U.S. Rep. Bobby Rush, D-Ill., an Illinois Black Panther Party co-founder, on Tuesday stepped up his drive to force the release of FBI domestic spying files, searching for new documents dealing with the FBI-related murder of Black Panther leader Fred Hampton in 1969 on the West Side.
“It is high time that the American people know about the odious and inhumane legacy of [Former FBI Director] J. Edgar Hoover’s COINTELPRO operation and its assault on our nation’s civil liberties,” he wrote in a statement. “COINTELPRO was spying on American citizens. Anyone who took a political position against the status quo, anyone who wanted to make America better was subject to being penalized, investigated — and in the case of my friend Fred Hampton, assassinated — by the official legal arm of the federal government.”
In the 1960s, the counterintelligence program COINTELPRO illegally targeted members of the Black Panther Party and other political activists, including Rev. King, Hampton, Mark Clark and more. The stories of Hampton and Clark’s assassinations were recently told in the Oscar-winning film, Judas and the Black Messiah.
Prior to filing his bill, Rep. Rush sent a letter to Attorney General Merrick Garland and asked him to “release unclassified and unredacted versions of any files or papers in the possession of the U.S. Department of Justice or the FBI pertaining to this assassination.”
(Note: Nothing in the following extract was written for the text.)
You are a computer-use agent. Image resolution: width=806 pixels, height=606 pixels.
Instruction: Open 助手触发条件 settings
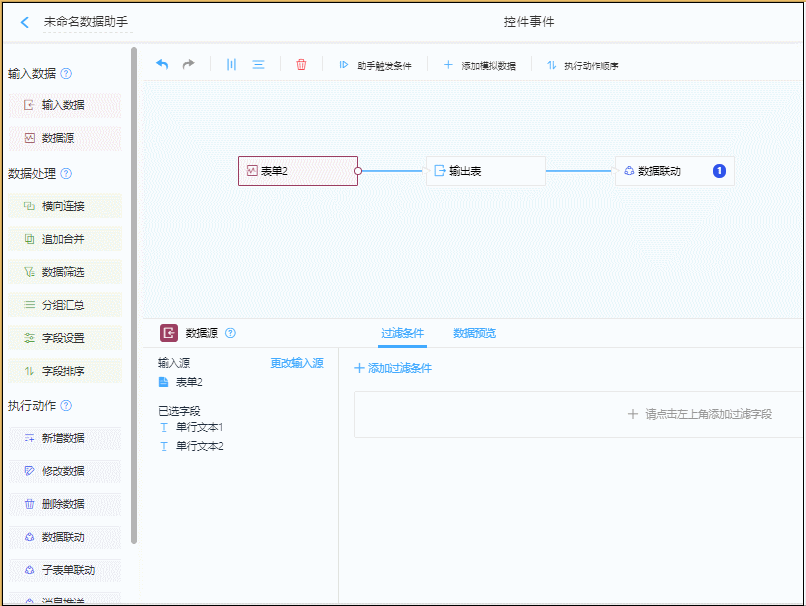coord(375,66)
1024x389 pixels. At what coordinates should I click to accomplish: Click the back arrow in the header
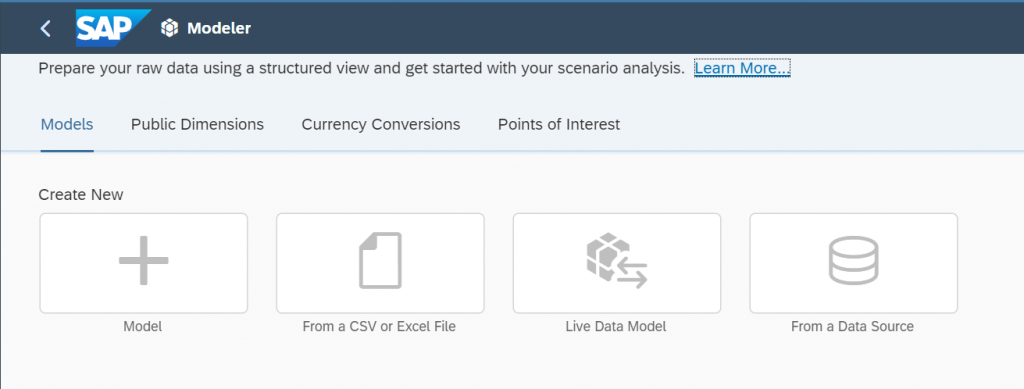(x=45, y=29)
“We believe that it is past time that our country fully knows and understands its dark past, and the release and study of this information is an important step on this journey,” he added in the letter.
If it’s voted into law, the bill would “require the public disclosure of COINTELPRO records, establish a COINTELPRO Records Collection… and establish the COINTELPRO Records Review Board.”
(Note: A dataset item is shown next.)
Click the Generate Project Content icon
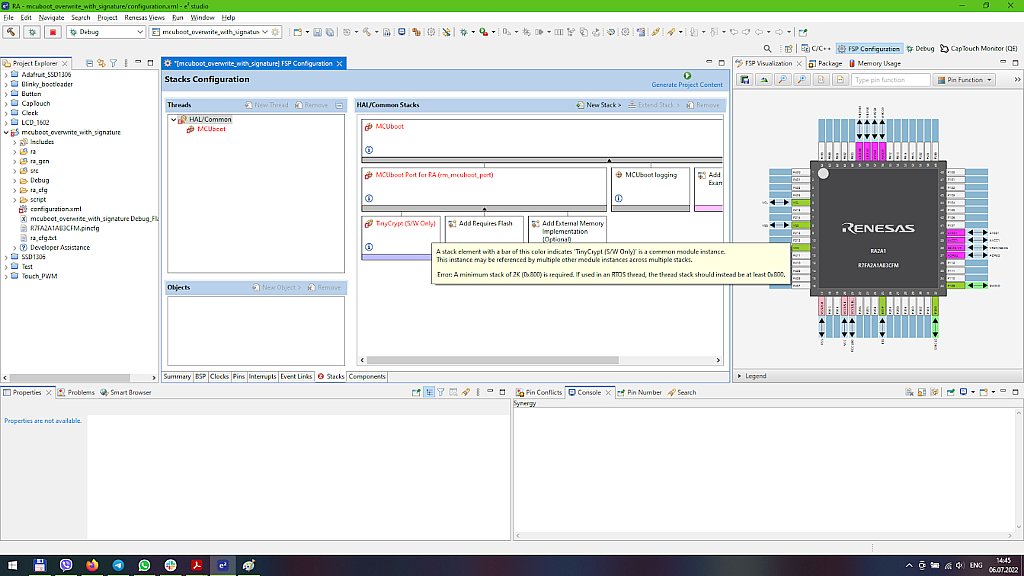Viewport: 1024px width, 576px height. click(687, 75)
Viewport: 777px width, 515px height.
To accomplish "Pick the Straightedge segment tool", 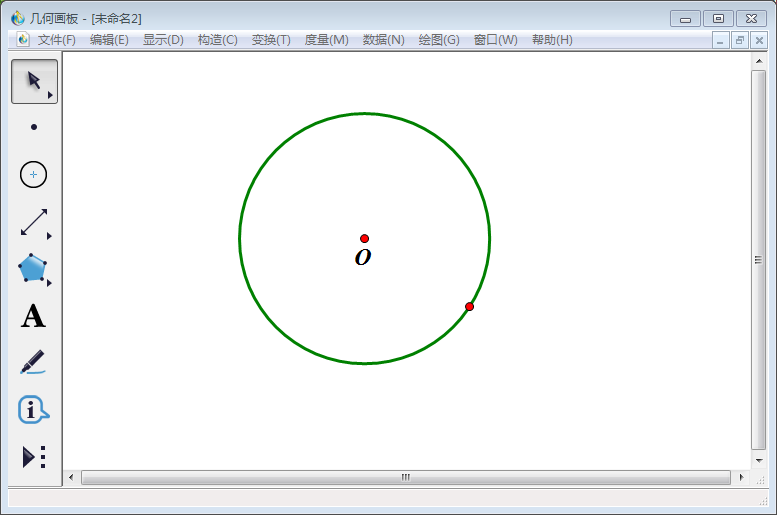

The legislation also seeks to rid the name of FBI Director J. Edgar Hoover, who launched COINTELPRO, from the Washington D.C. FBI headquarters building.
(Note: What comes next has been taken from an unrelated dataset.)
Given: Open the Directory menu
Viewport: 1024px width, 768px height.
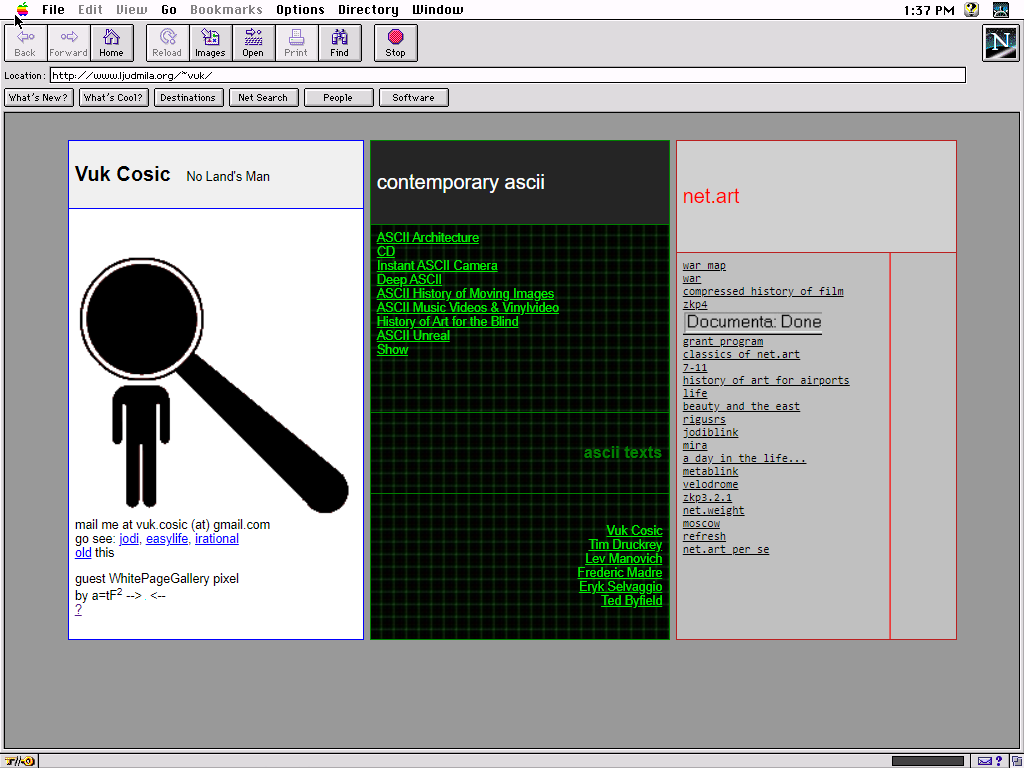Looking at the screenshot, I should tap(368, 10).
“As a victim of COINTELPRO, I want to know — with honesty, with clarity and with no redactions — the full extent of the FBI’s nefarious operations. I want to know the breadth and depth of the conspiracy to assassinate Fred Hampton and how taxpayer dollars were spent on his assassination,” Rush wrote in his statement. “I want to know why Dr. Martin Luther King Jr. was a focus of the FBI; why Billie Holiday was a focus of the FBI. I want to know why so many young activists were harassed by the FBI. What was the justification for the impact that it had on their lives?”
Rush added that “it is beyond time for J. Edgar Hoover, who has a clear legacy as the number one assailant on America’s constitutional guarantees for its citizens,” to have his name removed from the FBI headquarters.
Attorney General Merrick Garland has not yet replied to the Rush letter. U.S. Rep. Danny Davis, D-Ill., whose district takes in the West Side, was among the co-signers.